Rz. 9

In aller Regel ist die Geschäftsleitung am Ort des kaufmännischen Zentralbüros bzw. des Büros des Geschäftsführers anzunehmen, nicht in der technischen Zentrale.[1] Eine Kapitalgesellschaft muss am Ort der Geschäftsleitung nicht notwendigerweise eigene Büroräume unterhalten.[2] Das gilt insbesondere dann, wenn die entscheidenden Beschlüsse von mehreren gleichberechtigten Personen getroffen werden (i. d. R. nur eine Geschäftsleitung, wenn die für die Willensbildung hinsichtlich der laufenden Geschäfte bedeutsamste Stelle ermittelt werden kann[3]), aber auch bei nur einem vertretungsbefugten Geschäftsführer einer GmbH.[4] Werden keine Büroräume unterhalten, ist der gewöhnliche, laufende Treffpunkt der mehreren gleichberechtigten Personen für die Beschlussfassung entscheidend. Es spricht eine Vermutung dafür, dass die Geschäftsleitung von der oder den hierfür satzungsgemäß berufenen Person(en) ausgeübt wird.[5] Die Beweislast für hiervon abweichende Verhältnisse hat deshalb derjenige, der sich auf solche beruft. Im Einzelfall kann/können auch eine/mehrere andere Personen als die satzungsmäßig berufenen Geschäftsführer die Leitungsmacht faktisch innehaben. Hierfür kommen z. B.

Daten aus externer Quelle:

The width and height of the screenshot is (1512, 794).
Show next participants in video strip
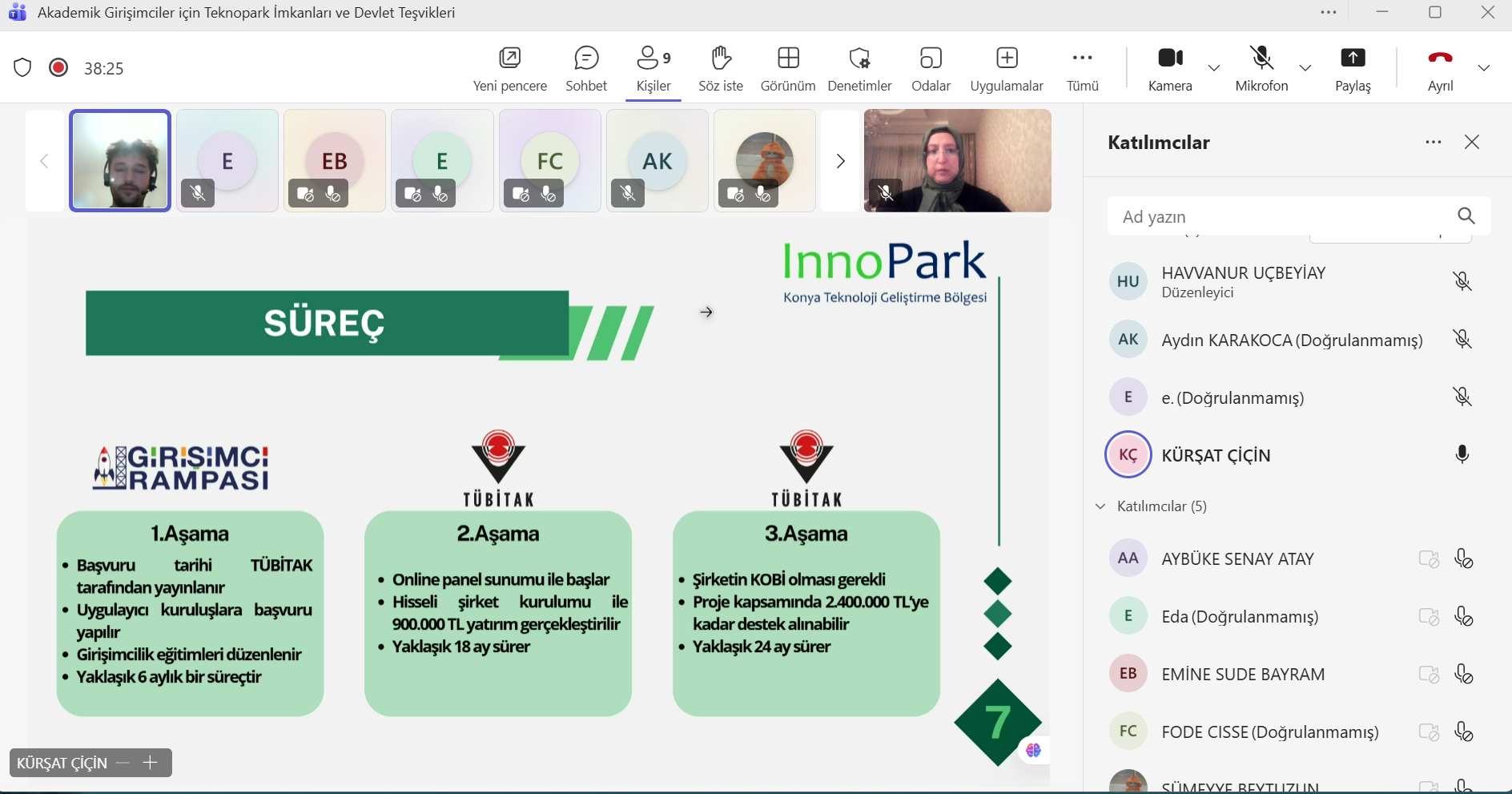pyautogui.click(x=840, y=161)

  • beherrschende Gesellschafter einer Kapitalgesellschaft,
  • handelsrechtlich bestellte Vertreter (z. B. Prokuristen), oder
  • Mitglieder des Aufsichtsrats in Betracht.[6]

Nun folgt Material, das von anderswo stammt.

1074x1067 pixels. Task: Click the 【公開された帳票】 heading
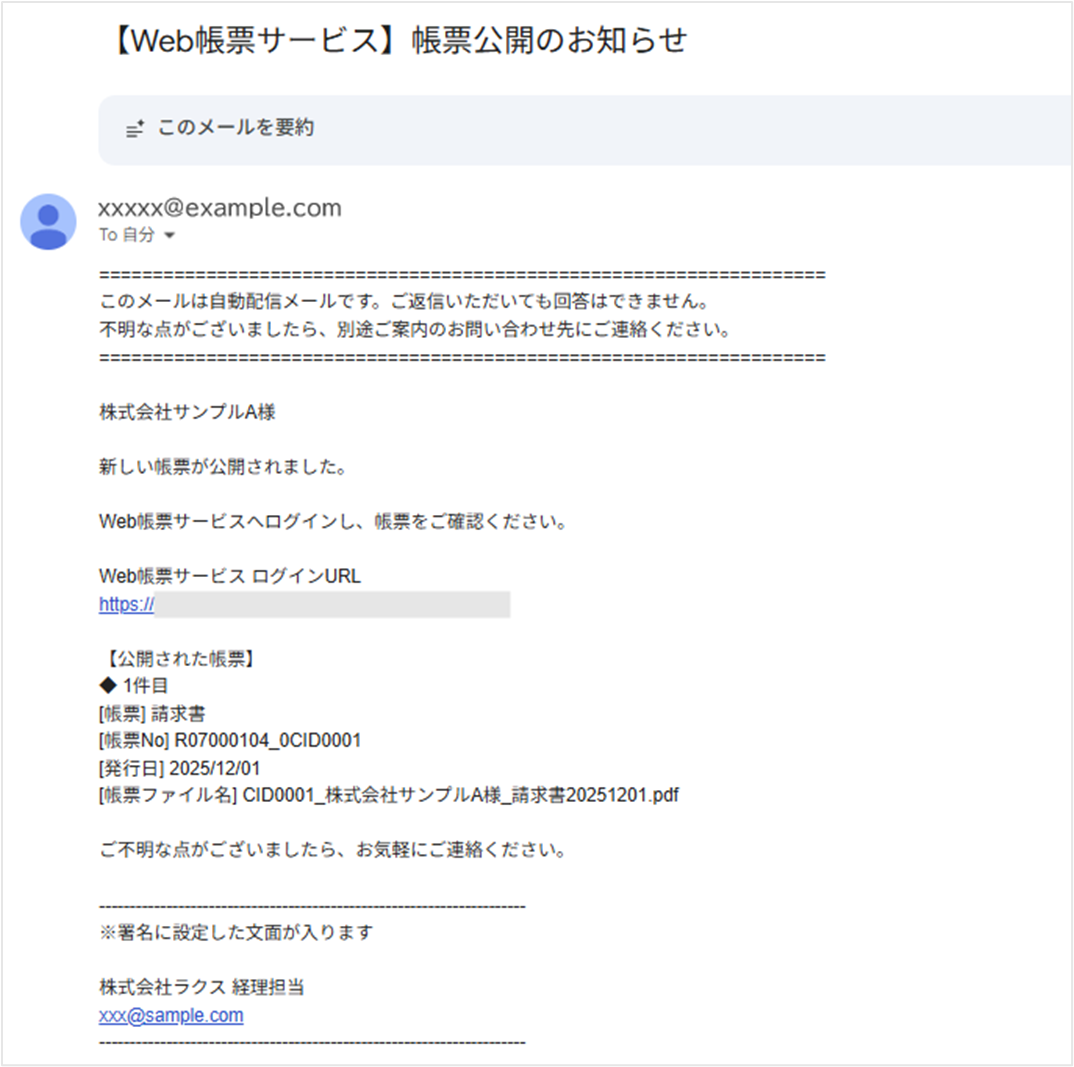tap(179, 659)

Eine faktische – von der gesellschaftsrechtlich vereinbarten Geschäftsführung abweichende – Geschäftsführung, liegt allerdings nur (ausnahmsweise) vor, wenn der Dritte die dem Geschäftsführer üblicherweise obliegenden Aufgaben an sich zieht und die Tagespolitik des Unternehmens durch seine Entscheidungen dauerhaft bestimmt.[7] Dies setzt voraus, dass sie den laufenden Geschäftsgang nicht nur beobachten, kontrollieren und fallweise beeinflussen, sondern ständig in die Tagespolitik der Gesellschaft eingreifen und dauernd die im gewöhnlichen Geschäftsverkehr erforderlichen Entscheidungen von einigem Gewicht selbst treffen.

[3] Rz. 2.
[5] Drüen in Tipke/Kruse, AO/FGO, § 10 AO Rz. 3; Wassermeyer/Kaeser, DBA, Art. 4 MA Rz. 99; a. A. Birk, in HHSp, AO/FGO, § 10 AO Rz. 16; Koenig/Koenig, AO, 3. Aufl. 2014, § 10 Rz. 5.
[6] RFH v. 2.7.1936, III A 86/36, RFHE 39, 305.
[7] BFH v. 17.7.1968, I 121/64, BStBl II 1968, 695; FG Rheinland-Pfalz v. 14.3.2005, 4 K 1590/03, EFG 2005, 981; aufgehoben aus anderen Gründen durch BFH v. 28.6.2007, II R 21/05, BStBl II 2007, 669 (Stiftung konnte nach den getroffenen Vereinbarungen und Regelungen über das Vermögen im Verhältnis zum Stifter nicht tatsächlich und rechtlich frei verfügen).